Po dziewięciu latach słynni Jeźdźcy wracają, chcąc zachwycić nas swoimi sztuczkami. Czy "Iluzja 3" pozostawia widzów w oniemieniu? Mniej więcej takim samym, jak poprzednie odsłony serii, której sensu trudno się doszukać już od czasów jej pierwszej części.

Dotychczasowe części "Iluzji" dobrymi opiniami specjalnie się nie cieszyły, ale były komercyjnymi sukcesami i zdobyły szerokie grono wiernych fanów. Mam dla nich dobrą wiadomość: trzecia odsłona serii heist movies trzyma poziom swoich poprzedników. Dostają dokładnie to samo, co w dwóch wcześniejszych filmach, tylko w nowym opakowaniu. Tym samym jest to zła wiadomość dla wszystkich pozostałych, którzy nie dali się oszukać, że mają do czynienia z dobrymi produkcjami. Tym razem też nie ulegną temu złudzeniu, bo magicy znowu czarują, że chcą zniszczyć złych kapitaluchów, żeby na koniec wyjawić swoje prawdziwe i przy okazji niskie pobudki.
Po raz pierwszy siedzący na stołku reżyserskim serii Ruben Fleischer nie przeprowadza żadnej rewolucji w fomule "Iluzji", bo od premiery drugiej części minęło dziewięć lat. To niemal wystarczająco (przyjęło się, że optymalnie należałoby odczekać dekadę), żeby fani z nostalgią wspominali oryginały, a młodsi widzowie, których od niedawna stać na samodzielne kupno biletów, w ogóle pierwowzorów nie znali. Hollywood już od lat potrafi łączyć ze sobą te dwie skrajności w ramach kolejnych requeli (reboot/sequel) zakurzonych hitów.

┄┄┄┄┄┄┄┄┄┄┄┄┄┄┄┄┄┄┄┄

> **Zestaw zadań**
[a] Przepisz bez zmian fragment recenzji filmu „Iluzja 3” od słów „Po dziewięciu latach” aż do słów „okazji niskie pobudki.” włącznie.
[b] Wypisz w kolejności występowania wszystkie liczebniki zapisane słownie w recenzji filmu „Iluzja 3”, w formie użytej w tekście.

> **Wykaz danych**

┄┄┄┄┄┄┄┄┄┄┄┄┄┄┄┄┄┄┄┄

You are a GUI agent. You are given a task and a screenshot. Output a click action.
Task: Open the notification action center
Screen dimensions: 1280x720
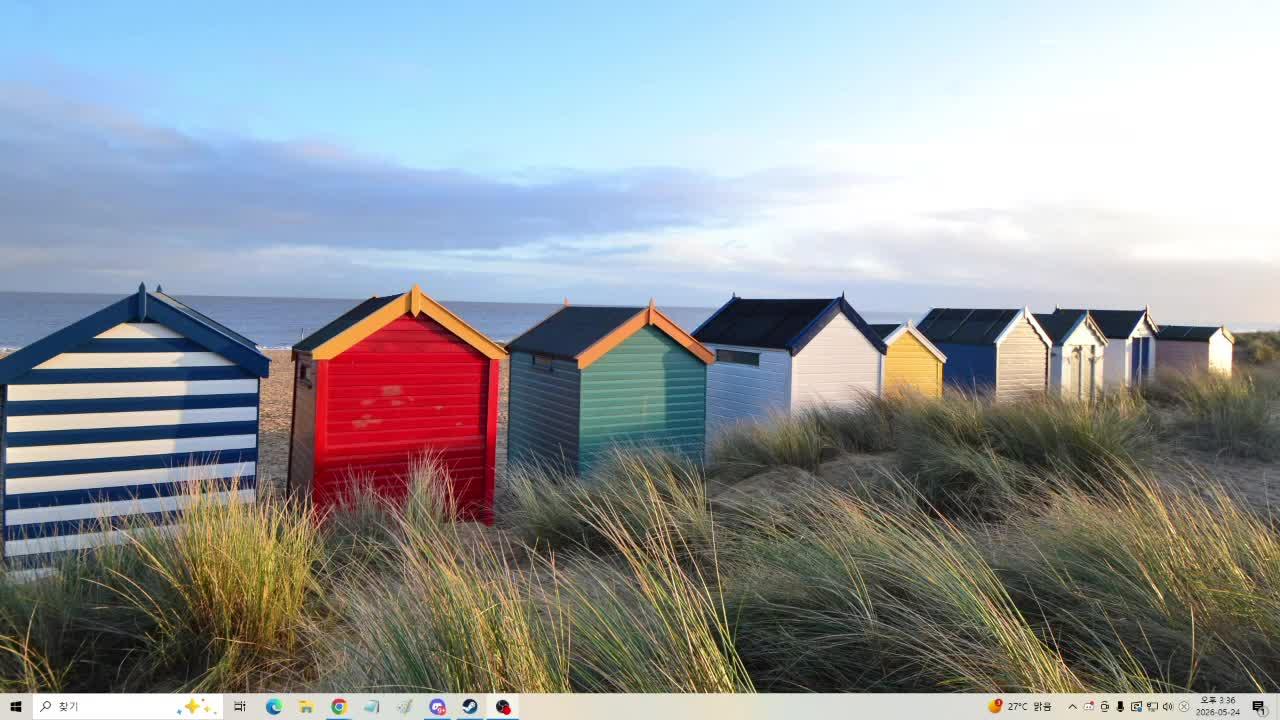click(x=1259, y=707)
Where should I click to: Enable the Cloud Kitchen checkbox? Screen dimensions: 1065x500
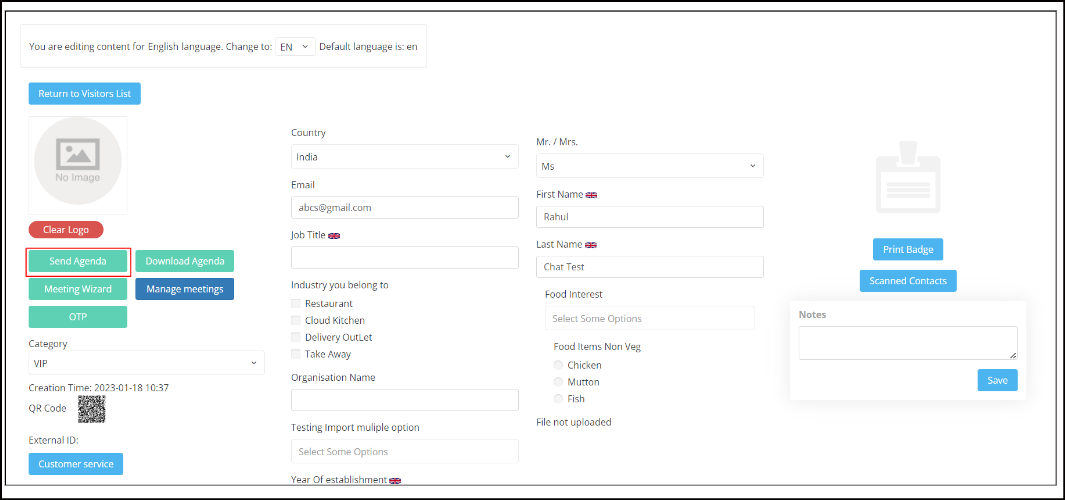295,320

┄┄┄┄┄┄┄┄┄┄┄┄┄┄┄┄┄┄┄┄

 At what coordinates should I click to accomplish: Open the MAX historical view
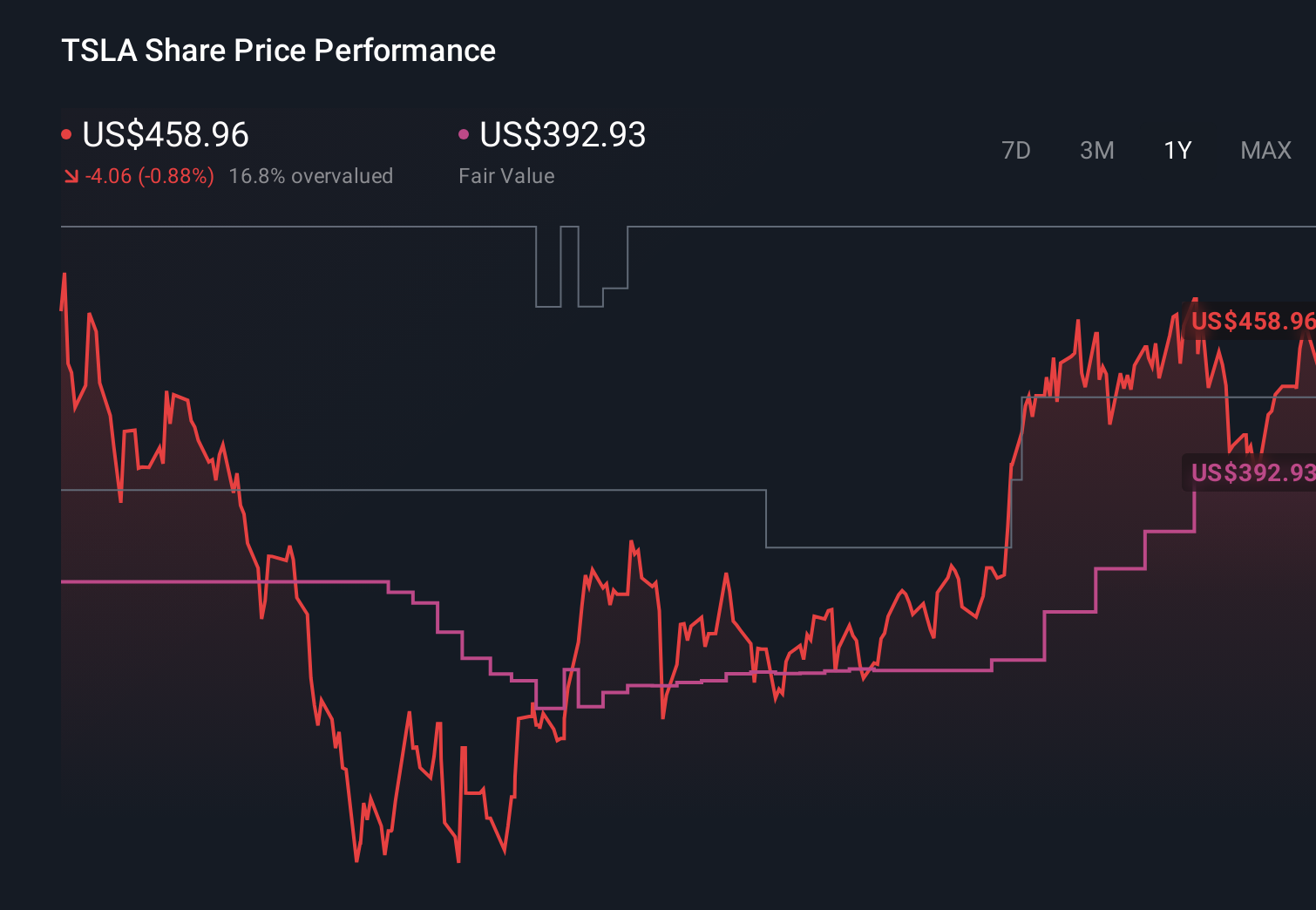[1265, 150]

┄┄┄┄┄┄┄┄┄┄┄┄┄┄┄┄┄┄┄┄

> **Rozwiązania zadań**
[a]
Po dziewięciu latach słynni Jeźdźcy wracają, chcąc zachwycić nas swoimi sztuczkami. Czy "Iluzja 3" pozostawia widzów w oniemieniu? Mniej więcej takim samym, jak poprzednie odsłony serii, której sensu trudno się doszukać już od czasów jej pierwszej części.

Dotychczasowe części "Iluzji" dobrymi opiniami specjalnie się nie cieszyły, ale były komercyjnymi sukcesami i zdobyły szerokie grono wiernych fanów. Mam dla nich dobrą wiadomość: trzecia odsłona serii heist movies trzyma poziom swoich poprzedników. Dostają dokładnie to samo, co w dwóch wcześniejszych filmach, tylko w nowym opakowaniu. Tym samym jest to zła wiadomość dla wszystkich pozostałych, którzy nie dali się oszukać, że mają do czynienia z dobrymi produkcjami. Tym razem też nie ulegną temu złudzeniu, bo magicy znowu czarują, że chcą zniszczyć złych kapitaluchów, żeby na koniec wyjawić swoje prawdziwe i przy okazji niskie pobudki.

[b] dziewięciu, pierwszej, trzecia, dwóch, pierwszy, drugiej, dziewięć, dwie